THE DANTE CLUB, by Matthew Pearl (Vintage, $26.95).
As that manly voice behind every American film trailer might intone, The Dante Club is based on actual historical events - the 1865 meetings of several Boston scholars intent on translating Dante. The novel suggests Hollywood, because this is no ordinary book club; its members number poets and Harvard professors Henry Wadsworth Longfellow, Oliver Wendell Holmes, James Russell Lowell and publisher J T Fields. We already have celebrity: add the increasingly frantic search for a serial killer and you have one very heady tale.
The book is a little dense and disorienting at first. There are rapid shifts in point of view and setting, and rather didactic introductions to various topics: the history of the Atlantic Monthly, the Fireside Poets and the Divina Commedia itself. There is also a fake preface, written in the present day, by one "Professor C Lewis Watkins".
Perhaps this sense of confusion is appropriate. One of the novel's themes is finding a way through difficult terrain; making sense of things foreign and sometimes frightening: not only do the scholars face the task of interpreting Dante's Hell, they also become entangled in murders taking place in Boston that seem to mirror their gruesome translations.
It's an intriguing idea: a group of writers begins to witness the written word coming true with horrifying clarity. If Matthew Pearl's intention is to bring language alive, he succeeds: the Boston of 1865 is very real, where "chalky steam gushed from pipes bending outward from glass and ironworks, where sidewalks were littered with orange peels and filled with mirthful singing and dancing at odd hours". The injuries to the murder victims are meticulously described, and one senses that, just as the scholars cannot flinch from their most difficult literary exercise ever, so too does Pearl insist that the reader is party to every gruesome detail. A minister is partially buried upside down and his feet are set alight: "The two remaining blobs were protruding awkwardly from the ankles, displaced from the joints. The skin, hardly recognizable as such, was bloated, cracked open by the fire. Pink tissue was pushing out."
The language of the time, too, is faithfully rendered: beggars are described as "loungers and lushingtons"; a business entrepreneur is "a steam engine in trousers". Longfellow, although an often elusive man to his friends, is perhaps the most fully depicted character; we witness a flashback to his wife's death by fire, when he saw her dress "was now all flames, hugging her body like tailored Oriental silk"; we see his interactions with his young daughters, which are touching without being sentimental.
Pearl sometimes tries a little too hard to show the erudition of his heroes. James Russell Lowell was probably familiar with Greek mythology, but would he really pepper his conversation with remarks like "were I to drink every drop of Lethe I shall never be able to forget the sight of it"? The writing is best when it is simpler: there is a wonderful description of Longfellow's reading voice ringing "deep and true, without any harshness, like the sound of water running under a fresh cover of snow"; a rhetorical question is described perfectly as "arch[ing] above the room with the enormity of a cathedral ceiling".

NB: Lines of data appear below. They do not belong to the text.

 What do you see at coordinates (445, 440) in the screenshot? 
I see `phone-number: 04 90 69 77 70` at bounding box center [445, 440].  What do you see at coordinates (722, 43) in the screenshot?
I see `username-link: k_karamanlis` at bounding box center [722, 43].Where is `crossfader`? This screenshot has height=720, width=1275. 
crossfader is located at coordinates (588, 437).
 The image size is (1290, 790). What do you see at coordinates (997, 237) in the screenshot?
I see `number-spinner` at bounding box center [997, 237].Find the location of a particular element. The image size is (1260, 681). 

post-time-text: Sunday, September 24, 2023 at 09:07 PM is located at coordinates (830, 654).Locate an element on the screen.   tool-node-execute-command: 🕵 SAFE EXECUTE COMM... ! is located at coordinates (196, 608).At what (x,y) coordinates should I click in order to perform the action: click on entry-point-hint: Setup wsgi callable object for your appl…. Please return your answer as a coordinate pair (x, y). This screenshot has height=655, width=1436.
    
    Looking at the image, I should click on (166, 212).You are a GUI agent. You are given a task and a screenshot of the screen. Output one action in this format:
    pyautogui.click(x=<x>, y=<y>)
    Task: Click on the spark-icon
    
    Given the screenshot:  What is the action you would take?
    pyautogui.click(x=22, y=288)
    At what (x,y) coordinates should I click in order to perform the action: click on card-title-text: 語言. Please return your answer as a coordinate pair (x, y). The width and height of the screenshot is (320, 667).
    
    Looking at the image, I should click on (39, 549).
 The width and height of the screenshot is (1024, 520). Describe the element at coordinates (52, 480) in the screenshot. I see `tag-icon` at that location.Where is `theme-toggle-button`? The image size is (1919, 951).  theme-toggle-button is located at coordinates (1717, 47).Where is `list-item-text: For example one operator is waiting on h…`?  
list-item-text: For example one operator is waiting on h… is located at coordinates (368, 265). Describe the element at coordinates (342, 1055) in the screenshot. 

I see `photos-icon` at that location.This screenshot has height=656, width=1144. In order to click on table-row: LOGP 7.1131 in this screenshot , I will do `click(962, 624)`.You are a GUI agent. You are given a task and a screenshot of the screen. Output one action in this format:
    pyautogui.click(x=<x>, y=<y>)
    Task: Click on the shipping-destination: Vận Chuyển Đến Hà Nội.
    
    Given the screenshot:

At times, one senses the author's presence rather too much: Pearl seems obliged to explain many times exactly who the historical figures are and why they are famous. We are constantly reminded that this man is "J T Fields, publisher" and that man is "James Russell Lowell, poet" - one suspects Pearl is aware of the dizzying shifts and wants to make sure the reader is keeping up.
But there is no denying the page-turning quality of the novel towards the end. Gone are the self-consciously learned remarks; here the story is beautifully action-driven, and the character of Holmes comes into his own. A poet and doctor, he is the one member of the club who understands the intangibilities of the intellectual world as well as the more concrete nature of science and anatomy, and it is a lovely touch that he proves key to the resolution. Through him, Pearl prompts us to consider that we cannot live only in the world of letters; that it is dangerous to resign oneself to such an exile, as Dante did: it is human interaction, even of the most challenging kind, that allows one truly to live. When we do meet the club's Lucifer, as they call the murderer, he is not what we expect - just as Dante's Lucifer is not. This devil is, in fact, very human, almost sympathetic. A whole chapter is devoted to his background, told from his point of view, and although many writers would feel uneasy about including such a long, explanatory flashback at this point, Pearl judges it perfectly.
In many ways, the journey undertaken by the Dante Club to solve the murders mirrors Dante's own imagined journey to Hell - both he and his translators have to witness great hardship and suffering before any reward is bestowed. As Longfellow tells his troubled daughter, "only in coming through the darkest moments, sometimes, is light found". The Dante Club is, in the end, about the interpretation of literature - and about the perils of getting it wrong. This novel is original and challenging, and ye who enter should not abandon all hope: with perseverance comes reward.